Efficacy assessments are complicated by lack of placebo comparison. Thus, our findings should be interpreted with caution, although they provide context to observations made by clinicians who currently use erenumab as an off-label preventive treatment for individuals with persistent PTH. Moreover, it should be mentioned that 74 of the 100 included patients reported a history of preventive medication use. Of these, 86% had failed at least one preventive medication. It could be speculated that the placebo response is lower in those with history of preventive medication failure. Indeed, ample data from migraine trials with erenumab have consistently shown a lower placebo response in patients who reported previous failure of preventive medications [16,17,18]. As a migraine-like headache phenotype was present in 87 of the 100 included patients, it should be reasonable to assume that a similar placebo response is found in individuals with persistent PTH.

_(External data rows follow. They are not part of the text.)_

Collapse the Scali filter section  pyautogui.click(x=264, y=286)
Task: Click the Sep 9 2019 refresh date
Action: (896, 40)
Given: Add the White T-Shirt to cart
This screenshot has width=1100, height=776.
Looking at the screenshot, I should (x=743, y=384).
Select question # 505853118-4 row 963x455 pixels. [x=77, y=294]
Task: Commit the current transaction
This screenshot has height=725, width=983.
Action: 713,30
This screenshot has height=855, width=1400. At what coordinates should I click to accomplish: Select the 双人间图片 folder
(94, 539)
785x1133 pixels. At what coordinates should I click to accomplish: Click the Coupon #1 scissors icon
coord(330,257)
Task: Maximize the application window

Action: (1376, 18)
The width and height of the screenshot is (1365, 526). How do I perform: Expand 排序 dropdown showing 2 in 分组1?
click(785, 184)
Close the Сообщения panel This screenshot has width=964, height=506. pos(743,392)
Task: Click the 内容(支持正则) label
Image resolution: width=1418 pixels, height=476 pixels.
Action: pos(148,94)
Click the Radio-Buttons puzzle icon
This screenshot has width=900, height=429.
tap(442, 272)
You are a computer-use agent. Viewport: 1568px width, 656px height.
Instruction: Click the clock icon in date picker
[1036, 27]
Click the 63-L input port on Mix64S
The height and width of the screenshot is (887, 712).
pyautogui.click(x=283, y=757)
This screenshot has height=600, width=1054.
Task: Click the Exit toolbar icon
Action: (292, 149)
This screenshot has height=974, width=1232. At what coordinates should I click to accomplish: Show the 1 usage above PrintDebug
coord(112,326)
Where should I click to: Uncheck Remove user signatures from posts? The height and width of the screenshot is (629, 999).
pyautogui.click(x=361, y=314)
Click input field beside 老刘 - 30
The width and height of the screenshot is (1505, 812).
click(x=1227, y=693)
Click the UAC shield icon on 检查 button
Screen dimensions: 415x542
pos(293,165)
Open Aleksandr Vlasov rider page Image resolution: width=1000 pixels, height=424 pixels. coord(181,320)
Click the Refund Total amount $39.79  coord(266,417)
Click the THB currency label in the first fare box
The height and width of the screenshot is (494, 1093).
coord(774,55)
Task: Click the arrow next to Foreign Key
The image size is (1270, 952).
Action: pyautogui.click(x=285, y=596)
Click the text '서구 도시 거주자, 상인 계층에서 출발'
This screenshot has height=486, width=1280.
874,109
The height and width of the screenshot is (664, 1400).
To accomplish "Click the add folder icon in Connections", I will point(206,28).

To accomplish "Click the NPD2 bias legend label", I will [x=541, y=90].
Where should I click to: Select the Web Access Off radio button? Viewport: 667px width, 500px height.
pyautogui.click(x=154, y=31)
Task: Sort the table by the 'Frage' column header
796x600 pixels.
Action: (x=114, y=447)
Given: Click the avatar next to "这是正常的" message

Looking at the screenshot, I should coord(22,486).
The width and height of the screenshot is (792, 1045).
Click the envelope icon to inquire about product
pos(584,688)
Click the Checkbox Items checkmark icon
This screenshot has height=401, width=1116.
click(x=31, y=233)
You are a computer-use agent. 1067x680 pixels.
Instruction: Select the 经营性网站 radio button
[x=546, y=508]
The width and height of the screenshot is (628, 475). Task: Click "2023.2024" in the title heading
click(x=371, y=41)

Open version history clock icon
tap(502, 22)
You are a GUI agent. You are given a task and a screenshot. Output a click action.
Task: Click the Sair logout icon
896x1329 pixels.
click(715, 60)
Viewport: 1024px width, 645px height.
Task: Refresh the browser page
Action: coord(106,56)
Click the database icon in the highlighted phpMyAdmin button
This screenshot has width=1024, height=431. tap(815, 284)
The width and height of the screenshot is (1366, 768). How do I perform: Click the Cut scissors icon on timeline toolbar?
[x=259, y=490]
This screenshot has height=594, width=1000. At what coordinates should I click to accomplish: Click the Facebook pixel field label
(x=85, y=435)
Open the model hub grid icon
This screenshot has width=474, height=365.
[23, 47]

An important implication of the present study should be a future emphasis on use of standardized outcome measures and a requirement of subjects to fulfill the ICHD criteria for PTH [15]. This might facilitate comparative assessments and reduce heterogeneity between study populations. Similar conclusions were also made in a recent systematic review of preventive treatments for PTH [5]. Indeed, the authors were not able to infer efficacy of any preventive treatment due to an absence of placebo-controlled RCTs and a lack of high-quality open-label studies. In addition, efficacy outcomes had not been prospectively defined and varied between studies [19,20,21]. We would recommend that future intervention studies include prospectively defined outcomes measures that are documented using a headache diary. Furthermore, delineation of effective and well-tolerated preventive treatments requires intervention studies that apply a placebo-controlled RCT design. In this context, erenumab and other anti-CGRP monoclonal antibodies hold great promise as a growing body of evidence suggests CGRP involvement in the pathogenesis of PTH [12, 13]. In particular, it would be very intriguing to assess whether treatment in the early phase following TBI could prevent development of persistent PTH at 3 months post-trauma.

Limitations

This study has several limitations. First, the study included an open-label design, without a placebo arm. As a result, it is difficult to interpret the efficacy and possible relatedness of an adverse event. Second, outcome measures were evaluated at a short-term follow-up of 3 months after the first dose of erenumab. Consequently, long-term observational studies are needed to adequately ascertain the efficacy and safety of erenumab. Third, assessment of previous treatment failures was done retrospectively using a semi-structured interview which may introduce recall bias. Fourth, efficacy outcome measures were evaluated using a headache diary in paper format, which does not allow monitoring of daily entries.

Conclusions

The present study suggests that erenumab might be a useful preventive treatment for persistent PTH. It appears that erenumab primarily reduces headache days of moderate to severe intensity, which often mimic the features of a migraine-like headache. As discontinuations due to adverse events were low, further research is much needed to assess the effectiveness of erenumab against placebo as well as other preventive medications.